Talvez ainda antes da internet e das redes sociais, no telemóvel já se utilizavam expressões diferentes. Muitas das vezes, adaptamos ao inglês. Temos o exemplo do “ok”, diversas formas de expressão: okay, k, ókapa. No entanto, há ainda pessoas que preferem adicionar letras, dando ênfase à palavra.
O problema é quando, numa conversa mais formal, queremos encontrar a palavra certa e em português e só a sabemos em inglês ou na língua em que é mais utilizada, o que dificulta bastante. Mas há ainda quem escreva correctamente.

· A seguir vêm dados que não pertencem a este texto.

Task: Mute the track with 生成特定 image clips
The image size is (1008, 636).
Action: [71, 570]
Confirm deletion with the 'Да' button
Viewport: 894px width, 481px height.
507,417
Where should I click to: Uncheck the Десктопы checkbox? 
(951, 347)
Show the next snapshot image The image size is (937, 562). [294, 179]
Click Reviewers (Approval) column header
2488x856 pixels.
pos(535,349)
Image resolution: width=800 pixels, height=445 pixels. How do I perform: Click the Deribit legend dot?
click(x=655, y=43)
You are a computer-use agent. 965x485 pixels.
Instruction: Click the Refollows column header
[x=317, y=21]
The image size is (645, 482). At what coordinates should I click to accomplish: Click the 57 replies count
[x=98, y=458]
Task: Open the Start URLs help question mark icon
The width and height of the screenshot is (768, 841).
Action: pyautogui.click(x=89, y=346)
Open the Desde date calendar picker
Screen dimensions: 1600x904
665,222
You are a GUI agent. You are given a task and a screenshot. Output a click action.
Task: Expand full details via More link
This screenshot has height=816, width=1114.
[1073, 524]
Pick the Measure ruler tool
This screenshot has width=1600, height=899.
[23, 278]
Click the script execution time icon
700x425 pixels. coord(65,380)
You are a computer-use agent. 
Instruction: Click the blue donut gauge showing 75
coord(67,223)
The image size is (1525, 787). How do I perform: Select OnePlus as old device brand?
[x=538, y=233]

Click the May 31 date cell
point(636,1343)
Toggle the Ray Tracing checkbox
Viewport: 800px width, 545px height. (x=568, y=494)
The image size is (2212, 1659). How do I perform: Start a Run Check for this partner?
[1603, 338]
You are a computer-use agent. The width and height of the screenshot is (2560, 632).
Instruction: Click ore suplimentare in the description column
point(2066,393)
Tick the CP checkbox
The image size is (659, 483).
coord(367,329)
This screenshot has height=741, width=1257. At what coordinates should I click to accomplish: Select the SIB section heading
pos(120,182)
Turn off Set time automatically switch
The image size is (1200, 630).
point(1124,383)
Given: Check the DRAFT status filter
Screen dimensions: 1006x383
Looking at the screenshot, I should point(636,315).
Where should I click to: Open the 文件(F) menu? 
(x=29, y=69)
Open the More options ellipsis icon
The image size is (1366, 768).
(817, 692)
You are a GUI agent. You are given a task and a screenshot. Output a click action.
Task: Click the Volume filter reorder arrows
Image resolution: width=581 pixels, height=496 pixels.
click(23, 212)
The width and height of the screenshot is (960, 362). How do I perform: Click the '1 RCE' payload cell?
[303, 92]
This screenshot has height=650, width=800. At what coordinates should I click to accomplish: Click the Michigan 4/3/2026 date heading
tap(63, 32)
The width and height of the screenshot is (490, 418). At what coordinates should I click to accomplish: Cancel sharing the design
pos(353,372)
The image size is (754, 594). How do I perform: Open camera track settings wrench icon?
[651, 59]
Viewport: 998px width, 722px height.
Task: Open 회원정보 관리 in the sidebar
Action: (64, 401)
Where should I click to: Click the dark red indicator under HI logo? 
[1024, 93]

A utilização de smiles também é constante e muitas vezes, quando não os usamos, somos mal interpretados. A grande variedade que existe, leva-nos a pensar que por vezes nem são precisas palavras, ainda que não estejamos a ver a outra pessoa. Há smiles de contente, triste, enjoado, extasiado, irritado, com óculos, entre outros e há também de animais ou outros objectos inanimados.
Pomo-nos a pensar, será que qualquer dia vai valer a pena haver teclado num computador? A quantidade de funcionalidades que os novos equipamentos possuem, fazem-nos pensar que daqui a uns tempos não temos que mexer nem um dedo.